> RECORDS TO USE:
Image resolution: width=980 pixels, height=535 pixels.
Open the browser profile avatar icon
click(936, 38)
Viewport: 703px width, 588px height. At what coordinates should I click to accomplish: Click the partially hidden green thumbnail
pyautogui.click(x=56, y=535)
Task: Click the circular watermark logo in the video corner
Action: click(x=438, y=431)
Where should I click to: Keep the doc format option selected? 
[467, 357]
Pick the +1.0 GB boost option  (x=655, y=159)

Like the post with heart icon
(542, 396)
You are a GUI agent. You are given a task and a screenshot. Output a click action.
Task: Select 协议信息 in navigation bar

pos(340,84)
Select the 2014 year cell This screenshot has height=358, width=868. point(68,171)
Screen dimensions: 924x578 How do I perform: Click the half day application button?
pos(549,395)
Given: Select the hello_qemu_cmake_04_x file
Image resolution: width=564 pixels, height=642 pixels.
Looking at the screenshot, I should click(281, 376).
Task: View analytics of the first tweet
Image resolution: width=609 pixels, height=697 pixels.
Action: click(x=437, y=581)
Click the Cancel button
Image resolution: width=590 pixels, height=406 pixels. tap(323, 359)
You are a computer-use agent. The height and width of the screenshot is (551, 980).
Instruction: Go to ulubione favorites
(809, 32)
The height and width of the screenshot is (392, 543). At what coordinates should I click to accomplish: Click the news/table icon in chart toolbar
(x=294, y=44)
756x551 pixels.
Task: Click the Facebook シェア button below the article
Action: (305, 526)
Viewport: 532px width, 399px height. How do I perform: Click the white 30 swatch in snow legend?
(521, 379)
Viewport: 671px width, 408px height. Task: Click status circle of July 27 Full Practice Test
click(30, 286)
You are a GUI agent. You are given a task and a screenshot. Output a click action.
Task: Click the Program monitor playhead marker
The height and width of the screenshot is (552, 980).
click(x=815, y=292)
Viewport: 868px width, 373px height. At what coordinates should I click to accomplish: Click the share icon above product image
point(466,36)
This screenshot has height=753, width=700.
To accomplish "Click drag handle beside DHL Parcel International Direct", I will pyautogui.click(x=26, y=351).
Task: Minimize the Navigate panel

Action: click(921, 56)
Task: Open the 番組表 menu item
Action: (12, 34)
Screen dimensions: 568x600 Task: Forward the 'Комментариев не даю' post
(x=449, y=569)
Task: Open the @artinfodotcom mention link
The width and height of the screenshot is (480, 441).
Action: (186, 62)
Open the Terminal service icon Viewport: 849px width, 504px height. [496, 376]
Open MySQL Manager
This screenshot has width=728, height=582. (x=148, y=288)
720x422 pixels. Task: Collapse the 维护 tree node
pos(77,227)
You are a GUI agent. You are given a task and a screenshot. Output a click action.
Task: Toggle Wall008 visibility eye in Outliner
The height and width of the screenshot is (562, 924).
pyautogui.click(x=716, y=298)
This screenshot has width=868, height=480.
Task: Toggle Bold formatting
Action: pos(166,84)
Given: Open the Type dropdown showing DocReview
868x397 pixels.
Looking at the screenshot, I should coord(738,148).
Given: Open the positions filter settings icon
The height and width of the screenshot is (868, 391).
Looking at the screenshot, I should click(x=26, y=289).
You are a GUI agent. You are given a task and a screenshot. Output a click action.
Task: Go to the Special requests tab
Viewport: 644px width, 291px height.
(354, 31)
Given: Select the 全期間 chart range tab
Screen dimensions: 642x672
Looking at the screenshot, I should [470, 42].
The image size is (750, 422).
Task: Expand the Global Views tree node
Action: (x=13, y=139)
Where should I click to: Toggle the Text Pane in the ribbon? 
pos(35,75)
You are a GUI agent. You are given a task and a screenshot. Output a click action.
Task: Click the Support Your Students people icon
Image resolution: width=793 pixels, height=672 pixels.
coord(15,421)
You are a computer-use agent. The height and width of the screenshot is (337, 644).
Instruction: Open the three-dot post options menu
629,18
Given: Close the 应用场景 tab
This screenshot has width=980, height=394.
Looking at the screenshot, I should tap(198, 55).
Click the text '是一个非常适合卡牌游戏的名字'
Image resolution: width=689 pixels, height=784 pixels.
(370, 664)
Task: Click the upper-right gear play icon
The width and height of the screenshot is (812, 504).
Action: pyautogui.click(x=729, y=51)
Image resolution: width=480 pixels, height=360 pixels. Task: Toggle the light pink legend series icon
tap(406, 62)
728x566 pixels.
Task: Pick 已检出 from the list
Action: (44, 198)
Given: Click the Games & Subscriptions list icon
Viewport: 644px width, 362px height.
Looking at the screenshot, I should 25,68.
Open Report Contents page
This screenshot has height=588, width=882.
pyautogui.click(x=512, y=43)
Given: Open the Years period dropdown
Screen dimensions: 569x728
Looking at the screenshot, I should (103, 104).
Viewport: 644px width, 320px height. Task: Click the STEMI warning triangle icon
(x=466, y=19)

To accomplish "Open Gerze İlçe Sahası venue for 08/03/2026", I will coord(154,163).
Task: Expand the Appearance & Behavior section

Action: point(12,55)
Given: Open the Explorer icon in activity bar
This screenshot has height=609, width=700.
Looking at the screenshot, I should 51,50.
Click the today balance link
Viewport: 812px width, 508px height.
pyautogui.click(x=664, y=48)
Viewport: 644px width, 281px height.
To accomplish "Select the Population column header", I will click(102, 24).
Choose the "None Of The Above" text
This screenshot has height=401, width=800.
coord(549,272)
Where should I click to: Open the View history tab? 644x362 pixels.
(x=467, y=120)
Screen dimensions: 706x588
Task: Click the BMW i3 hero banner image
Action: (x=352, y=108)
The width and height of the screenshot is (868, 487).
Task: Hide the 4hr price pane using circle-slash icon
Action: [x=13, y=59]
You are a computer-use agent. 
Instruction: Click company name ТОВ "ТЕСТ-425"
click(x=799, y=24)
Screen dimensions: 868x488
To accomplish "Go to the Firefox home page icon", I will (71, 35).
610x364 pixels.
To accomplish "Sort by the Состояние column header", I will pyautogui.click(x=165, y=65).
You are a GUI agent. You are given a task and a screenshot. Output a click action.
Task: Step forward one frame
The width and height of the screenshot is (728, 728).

> TASK INSTRUCTIONS: Beginning with the line containing "Viewport: 644px width, 362px height." and ending with the line containing "Given: Open the Explorer icon in activity bar", extract those lines exactly from the listing above, and only those.

> ANSWER TO THIS EXERCISE:
Viewport: 644px width, 362px height.
Looking at the screenshot, I should 25,68.
Open Report Contents page
This screenshot has height=588, width=882.
pyautogui.click(x=512, y=43)
Given: Open the Years period dropdown
Screen dimensions: 569x728
Looking at the screenshot, I should (103, 104).
Viewport: 644px width, 320px height. Task: Click the STEMI warning triangle icon
(x=466, y=19)

To accomplish "Open Gerze İlçe Sahası venue for 08/03/2026", I will coord(154,163).
Task: Expand the Appearance & Behavior section

Action: point(12,55)
Given: Open the Explorer icon in activity bar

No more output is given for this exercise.